Key Emerging Markets: Indonesia, Vietnam, Thailand and Myanmar


Major Industries: Coal, Palm oil, Sugar, Cement, Textile, Telecommunications





South and South-East Asia (SEA) in recent years has been an area of growth and prosperity, with recording 2013 GDP at USD$2.4trn and 5-year CAGR of 9.74%. Most of these countries are part of the Association of South-East Asian nations (ASEAN), which was formalized on 8 August 1967 by Indonesia, Malaysia, the Philippines, Singapore, and Thailand. Their main goal was to accelerate economic growth, social progress, cultural development, protection of regional peace and stability, and opportunities for member countries to discuss differences peaceably.


Stability of Region

In the past, Southeast Asia was beset by instability in the past, due to underdevelopment. However, with the formation of ASEAN and member nations working towards peace and stability, the region’s climate has improved drastically. While currently stable, this stability is relatively fragile and vulnerable with political unrest, and racial and religious clashes.
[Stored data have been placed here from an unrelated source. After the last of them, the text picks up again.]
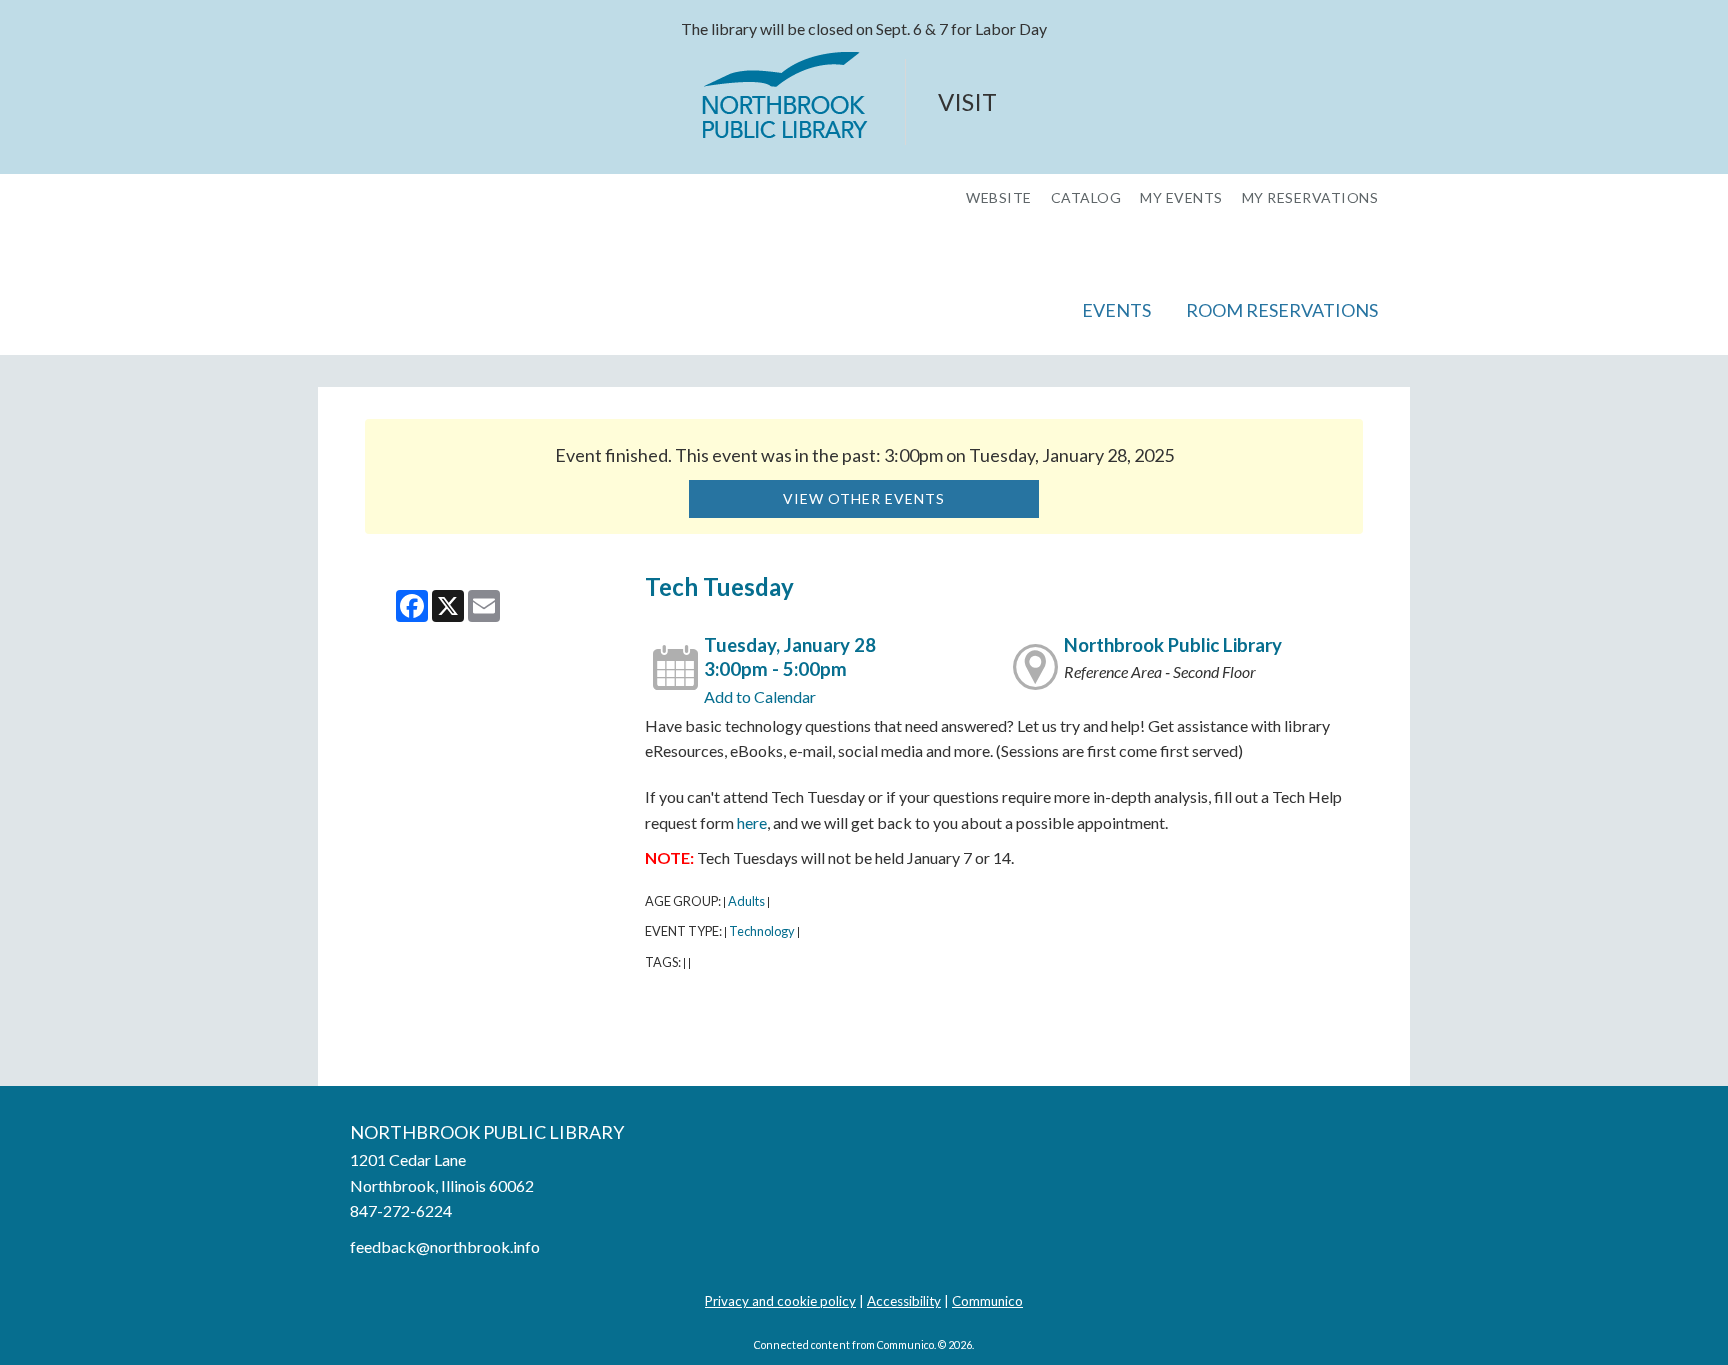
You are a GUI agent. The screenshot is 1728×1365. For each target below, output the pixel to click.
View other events (864, 498)
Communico (987, 1301)
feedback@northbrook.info (445, 1246)
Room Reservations (1282, 310)
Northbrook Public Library (1173, 645)
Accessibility (904, 1301)
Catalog (1086, 198)
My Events (1181, 198)
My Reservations (1310, 198)
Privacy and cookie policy (780, 1301)
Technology (762, 931)
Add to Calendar (760, 696)
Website (999, 198)
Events (1116, 310)
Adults (746, 901)
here (752, 822)
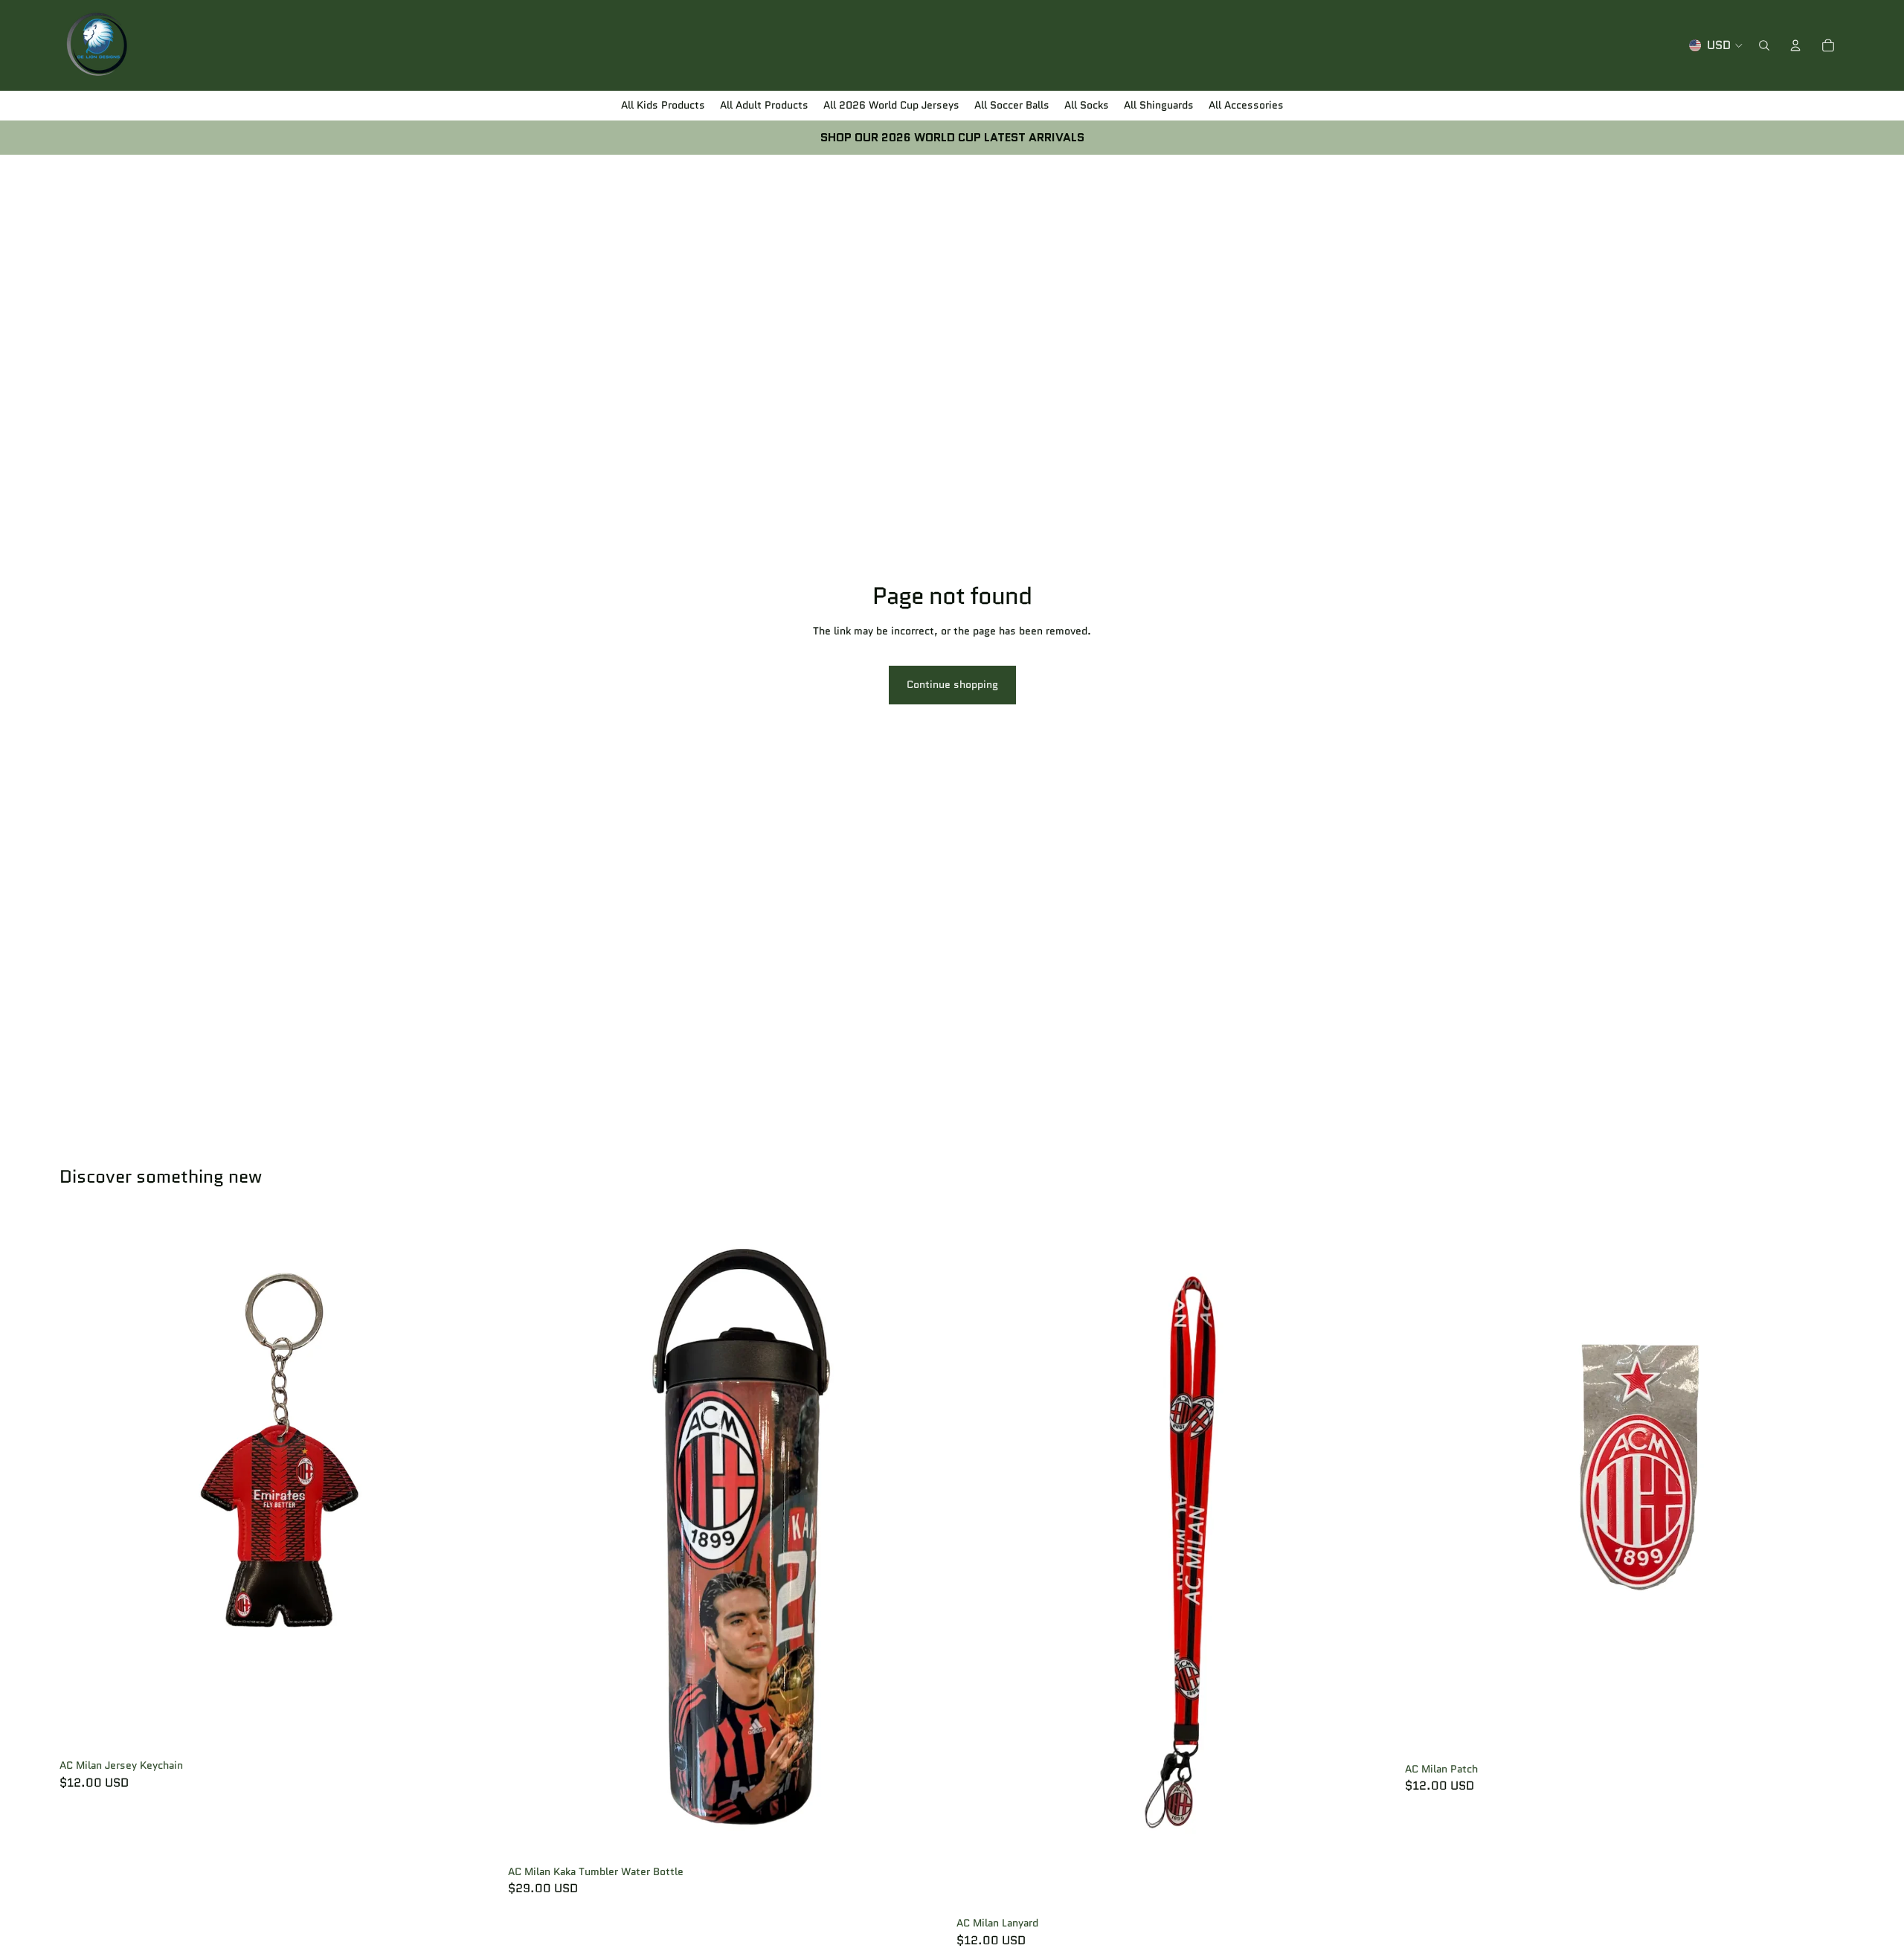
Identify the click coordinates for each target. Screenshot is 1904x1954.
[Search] (1764, 45)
Terrorism, corruption and resistance to authoritarian government are still rampant especially in countries such as Thailand, Myanmar, and Indonesia. However, work is in progress towards creating a more stable region by the ASEAN federation of nations.



Southeast Asia’s economy is immense and vibrant. Most of ASEAN economies greatly depend on agriculture but manufacturing and services have become increasingly important as well. Trade barriers have also been lowered by a continuous historical commitment to free trade through regional frameworks created through ASEAN, all of which continue to aspire toward a single market for goods, services and capital. Notably, major Southeast Asian economies now possess a stronger financial services industry that has clearly withstood the last global financial crisis. Previously heavily dependent on external demand, domestic drivers will play a more important role in Southeast Asian economies going forward.



Increased global uncertainties continue to shed a negative light on the growth prospects of the region; however, ASEAN economies will rely increasingly on domestic drivers of growth to improve economic resilience to external shocks. Moreover, the implementation of ASEAN Economic Community which is expected to be effective in 2015 will further boost the cooperation among the countries.